- WHAT TO PRODUCE
Where the string "tweet" occurs in a line of the data below, that line should be copied.

Collected data

• • •

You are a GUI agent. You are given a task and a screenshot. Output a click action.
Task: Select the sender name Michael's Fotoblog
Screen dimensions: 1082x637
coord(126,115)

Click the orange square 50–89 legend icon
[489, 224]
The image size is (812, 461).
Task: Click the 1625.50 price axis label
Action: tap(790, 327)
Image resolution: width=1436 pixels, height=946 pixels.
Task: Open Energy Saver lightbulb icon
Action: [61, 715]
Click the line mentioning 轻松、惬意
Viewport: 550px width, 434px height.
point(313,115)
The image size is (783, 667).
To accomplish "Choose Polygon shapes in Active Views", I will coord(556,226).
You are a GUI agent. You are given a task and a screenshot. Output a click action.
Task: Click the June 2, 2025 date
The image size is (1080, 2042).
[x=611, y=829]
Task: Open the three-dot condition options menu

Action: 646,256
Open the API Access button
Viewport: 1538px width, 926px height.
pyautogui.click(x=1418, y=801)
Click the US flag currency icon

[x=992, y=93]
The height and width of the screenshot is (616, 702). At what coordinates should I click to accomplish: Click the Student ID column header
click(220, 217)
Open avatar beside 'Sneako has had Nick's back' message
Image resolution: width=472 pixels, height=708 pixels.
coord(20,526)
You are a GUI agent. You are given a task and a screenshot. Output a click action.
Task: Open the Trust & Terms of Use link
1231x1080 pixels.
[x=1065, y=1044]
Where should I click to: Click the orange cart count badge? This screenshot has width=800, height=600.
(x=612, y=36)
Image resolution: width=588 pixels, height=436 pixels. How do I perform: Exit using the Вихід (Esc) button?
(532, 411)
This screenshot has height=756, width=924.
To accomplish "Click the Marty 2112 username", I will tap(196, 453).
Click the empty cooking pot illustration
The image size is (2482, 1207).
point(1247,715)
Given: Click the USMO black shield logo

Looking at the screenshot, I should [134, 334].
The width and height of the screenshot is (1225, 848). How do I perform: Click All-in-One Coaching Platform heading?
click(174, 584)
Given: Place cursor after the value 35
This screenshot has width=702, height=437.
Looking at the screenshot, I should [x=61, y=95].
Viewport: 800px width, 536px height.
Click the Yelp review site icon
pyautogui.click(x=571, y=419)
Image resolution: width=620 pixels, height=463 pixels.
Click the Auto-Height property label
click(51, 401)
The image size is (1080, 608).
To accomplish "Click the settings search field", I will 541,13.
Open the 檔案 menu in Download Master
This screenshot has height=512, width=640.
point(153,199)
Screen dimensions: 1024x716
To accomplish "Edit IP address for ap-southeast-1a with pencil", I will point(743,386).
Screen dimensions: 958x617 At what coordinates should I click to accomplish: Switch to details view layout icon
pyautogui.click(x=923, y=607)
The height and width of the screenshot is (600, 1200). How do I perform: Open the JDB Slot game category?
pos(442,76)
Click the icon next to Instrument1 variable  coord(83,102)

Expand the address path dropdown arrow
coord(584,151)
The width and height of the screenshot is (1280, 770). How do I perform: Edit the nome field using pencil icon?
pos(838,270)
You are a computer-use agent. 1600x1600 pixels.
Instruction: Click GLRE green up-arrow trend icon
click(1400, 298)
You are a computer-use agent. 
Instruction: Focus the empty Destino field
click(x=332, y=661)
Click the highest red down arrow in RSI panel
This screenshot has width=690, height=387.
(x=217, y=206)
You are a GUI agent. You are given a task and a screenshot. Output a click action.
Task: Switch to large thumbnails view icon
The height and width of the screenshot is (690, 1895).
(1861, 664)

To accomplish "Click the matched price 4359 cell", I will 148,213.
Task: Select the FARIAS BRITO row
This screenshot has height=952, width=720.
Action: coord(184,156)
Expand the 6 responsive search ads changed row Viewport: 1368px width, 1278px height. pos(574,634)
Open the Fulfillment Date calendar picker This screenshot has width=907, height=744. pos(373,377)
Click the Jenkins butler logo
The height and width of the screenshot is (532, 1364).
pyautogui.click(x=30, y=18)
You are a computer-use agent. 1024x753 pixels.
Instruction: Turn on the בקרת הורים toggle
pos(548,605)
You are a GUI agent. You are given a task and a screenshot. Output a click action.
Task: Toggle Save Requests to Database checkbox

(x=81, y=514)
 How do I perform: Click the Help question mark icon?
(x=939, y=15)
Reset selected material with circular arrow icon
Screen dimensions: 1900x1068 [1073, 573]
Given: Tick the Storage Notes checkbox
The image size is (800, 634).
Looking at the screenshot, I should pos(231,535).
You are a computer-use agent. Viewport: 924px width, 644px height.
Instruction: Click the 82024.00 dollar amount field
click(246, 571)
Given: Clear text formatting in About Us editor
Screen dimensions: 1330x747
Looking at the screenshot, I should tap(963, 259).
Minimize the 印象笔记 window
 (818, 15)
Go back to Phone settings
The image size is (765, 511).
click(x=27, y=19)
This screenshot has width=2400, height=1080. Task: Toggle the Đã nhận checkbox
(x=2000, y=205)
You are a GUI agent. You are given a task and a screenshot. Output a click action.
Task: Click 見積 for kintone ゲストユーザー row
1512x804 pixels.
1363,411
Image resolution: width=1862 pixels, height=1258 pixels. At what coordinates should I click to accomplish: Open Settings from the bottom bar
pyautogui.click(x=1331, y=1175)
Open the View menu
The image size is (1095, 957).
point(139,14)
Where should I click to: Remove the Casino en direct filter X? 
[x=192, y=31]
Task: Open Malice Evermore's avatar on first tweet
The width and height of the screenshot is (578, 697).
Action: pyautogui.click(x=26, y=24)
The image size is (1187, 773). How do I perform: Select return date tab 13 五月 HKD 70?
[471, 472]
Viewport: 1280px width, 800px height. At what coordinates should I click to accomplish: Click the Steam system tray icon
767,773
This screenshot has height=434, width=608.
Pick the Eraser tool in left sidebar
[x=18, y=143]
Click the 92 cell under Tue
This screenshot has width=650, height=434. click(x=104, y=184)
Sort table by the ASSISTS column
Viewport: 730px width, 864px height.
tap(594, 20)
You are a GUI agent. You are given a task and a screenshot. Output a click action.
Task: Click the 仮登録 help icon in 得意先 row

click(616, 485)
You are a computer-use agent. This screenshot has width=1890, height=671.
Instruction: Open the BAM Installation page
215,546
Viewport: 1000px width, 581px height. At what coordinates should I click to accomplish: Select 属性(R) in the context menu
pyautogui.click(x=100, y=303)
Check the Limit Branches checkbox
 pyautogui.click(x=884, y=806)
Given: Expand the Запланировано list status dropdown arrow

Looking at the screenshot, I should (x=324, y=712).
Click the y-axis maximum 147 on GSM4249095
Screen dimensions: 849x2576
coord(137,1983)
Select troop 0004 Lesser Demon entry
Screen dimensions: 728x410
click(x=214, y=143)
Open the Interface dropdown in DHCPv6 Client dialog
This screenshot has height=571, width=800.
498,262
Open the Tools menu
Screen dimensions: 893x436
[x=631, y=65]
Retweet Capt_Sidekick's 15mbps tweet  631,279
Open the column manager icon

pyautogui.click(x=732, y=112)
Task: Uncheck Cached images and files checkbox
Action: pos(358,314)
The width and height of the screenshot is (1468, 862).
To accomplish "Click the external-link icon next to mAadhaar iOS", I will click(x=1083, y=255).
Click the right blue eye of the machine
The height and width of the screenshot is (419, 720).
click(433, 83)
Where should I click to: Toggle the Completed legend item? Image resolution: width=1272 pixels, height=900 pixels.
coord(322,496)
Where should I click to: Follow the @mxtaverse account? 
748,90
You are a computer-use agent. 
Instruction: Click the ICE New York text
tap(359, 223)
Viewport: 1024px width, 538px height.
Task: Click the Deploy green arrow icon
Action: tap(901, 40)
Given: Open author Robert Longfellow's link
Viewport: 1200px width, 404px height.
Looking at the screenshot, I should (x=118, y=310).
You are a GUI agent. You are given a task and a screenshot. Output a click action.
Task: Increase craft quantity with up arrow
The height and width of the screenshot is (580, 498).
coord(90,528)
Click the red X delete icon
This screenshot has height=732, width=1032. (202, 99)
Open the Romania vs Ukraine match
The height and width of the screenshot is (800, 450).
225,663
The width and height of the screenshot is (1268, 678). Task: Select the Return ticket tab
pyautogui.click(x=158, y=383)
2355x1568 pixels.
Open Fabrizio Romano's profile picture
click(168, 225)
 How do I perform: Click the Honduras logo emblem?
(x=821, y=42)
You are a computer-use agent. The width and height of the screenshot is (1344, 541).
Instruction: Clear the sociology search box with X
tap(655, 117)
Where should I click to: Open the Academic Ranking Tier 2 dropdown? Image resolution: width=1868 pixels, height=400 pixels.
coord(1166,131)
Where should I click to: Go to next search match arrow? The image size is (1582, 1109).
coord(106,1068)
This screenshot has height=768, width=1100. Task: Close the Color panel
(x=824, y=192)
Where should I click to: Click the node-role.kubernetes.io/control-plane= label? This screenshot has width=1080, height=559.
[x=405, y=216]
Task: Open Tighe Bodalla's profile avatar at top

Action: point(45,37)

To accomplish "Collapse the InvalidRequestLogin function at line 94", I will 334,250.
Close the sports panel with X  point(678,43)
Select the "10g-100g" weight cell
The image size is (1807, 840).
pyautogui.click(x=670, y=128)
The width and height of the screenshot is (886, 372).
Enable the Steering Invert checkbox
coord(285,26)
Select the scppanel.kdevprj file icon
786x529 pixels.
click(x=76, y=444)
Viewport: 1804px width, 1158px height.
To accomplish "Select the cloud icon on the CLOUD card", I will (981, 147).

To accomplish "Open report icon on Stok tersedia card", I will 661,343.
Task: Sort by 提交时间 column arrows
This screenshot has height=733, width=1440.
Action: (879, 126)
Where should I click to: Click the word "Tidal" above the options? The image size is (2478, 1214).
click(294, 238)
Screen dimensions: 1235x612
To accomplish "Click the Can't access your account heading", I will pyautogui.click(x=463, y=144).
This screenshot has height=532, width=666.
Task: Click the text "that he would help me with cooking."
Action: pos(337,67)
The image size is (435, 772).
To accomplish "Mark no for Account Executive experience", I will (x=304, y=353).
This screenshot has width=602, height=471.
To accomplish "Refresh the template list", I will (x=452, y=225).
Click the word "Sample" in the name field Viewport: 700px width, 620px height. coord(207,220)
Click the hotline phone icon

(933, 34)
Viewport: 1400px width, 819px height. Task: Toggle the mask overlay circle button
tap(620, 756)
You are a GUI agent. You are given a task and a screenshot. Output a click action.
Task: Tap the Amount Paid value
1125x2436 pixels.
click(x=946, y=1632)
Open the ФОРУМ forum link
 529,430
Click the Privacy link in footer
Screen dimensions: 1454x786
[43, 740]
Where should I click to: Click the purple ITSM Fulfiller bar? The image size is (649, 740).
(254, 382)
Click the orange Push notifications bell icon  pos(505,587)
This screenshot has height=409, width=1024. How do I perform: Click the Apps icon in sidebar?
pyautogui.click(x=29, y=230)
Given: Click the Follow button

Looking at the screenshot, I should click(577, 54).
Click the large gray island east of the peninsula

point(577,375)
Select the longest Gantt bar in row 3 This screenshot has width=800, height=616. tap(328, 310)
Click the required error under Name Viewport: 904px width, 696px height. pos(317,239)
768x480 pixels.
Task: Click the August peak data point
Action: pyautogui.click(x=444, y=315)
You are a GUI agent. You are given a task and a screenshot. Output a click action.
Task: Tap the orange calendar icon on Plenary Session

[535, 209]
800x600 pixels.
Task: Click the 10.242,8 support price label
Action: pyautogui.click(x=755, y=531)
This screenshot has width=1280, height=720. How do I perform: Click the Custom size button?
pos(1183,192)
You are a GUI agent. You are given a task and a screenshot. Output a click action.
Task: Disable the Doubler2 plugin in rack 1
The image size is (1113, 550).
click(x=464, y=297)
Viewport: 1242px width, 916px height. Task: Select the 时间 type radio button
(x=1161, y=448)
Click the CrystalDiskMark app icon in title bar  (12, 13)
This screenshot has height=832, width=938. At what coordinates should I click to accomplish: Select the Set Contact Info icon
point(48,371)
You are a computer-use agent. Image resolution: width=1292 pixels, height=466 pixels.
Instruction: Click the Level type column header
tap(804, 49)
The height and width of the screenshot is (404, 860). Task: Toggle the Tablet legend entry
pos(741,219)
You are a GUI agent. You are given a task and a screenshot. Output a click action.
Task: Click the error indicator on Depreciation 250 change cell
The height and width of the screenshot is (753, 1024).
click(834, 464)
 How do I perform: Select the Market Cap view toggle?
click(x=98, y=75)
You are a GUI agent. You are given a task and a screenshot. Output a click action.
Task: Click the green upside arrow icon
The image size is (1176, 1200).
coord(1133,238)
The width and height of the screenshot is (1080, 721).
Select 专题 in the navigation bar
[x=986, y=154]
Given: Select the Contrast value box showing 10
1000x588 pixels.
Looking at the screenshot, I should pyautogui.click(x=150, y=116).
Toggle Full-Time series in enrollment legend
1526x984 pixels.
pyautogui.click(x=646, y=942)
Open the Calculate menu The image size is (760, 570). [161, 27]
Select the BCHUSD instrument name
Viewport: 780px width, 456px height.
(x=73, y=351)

• • •

- REPLY TO THE EXERCISE
Task: Open Malice Evermore's avatar on first tweet
Retweet Capt_Sidekick's 15mbps tweet  631,279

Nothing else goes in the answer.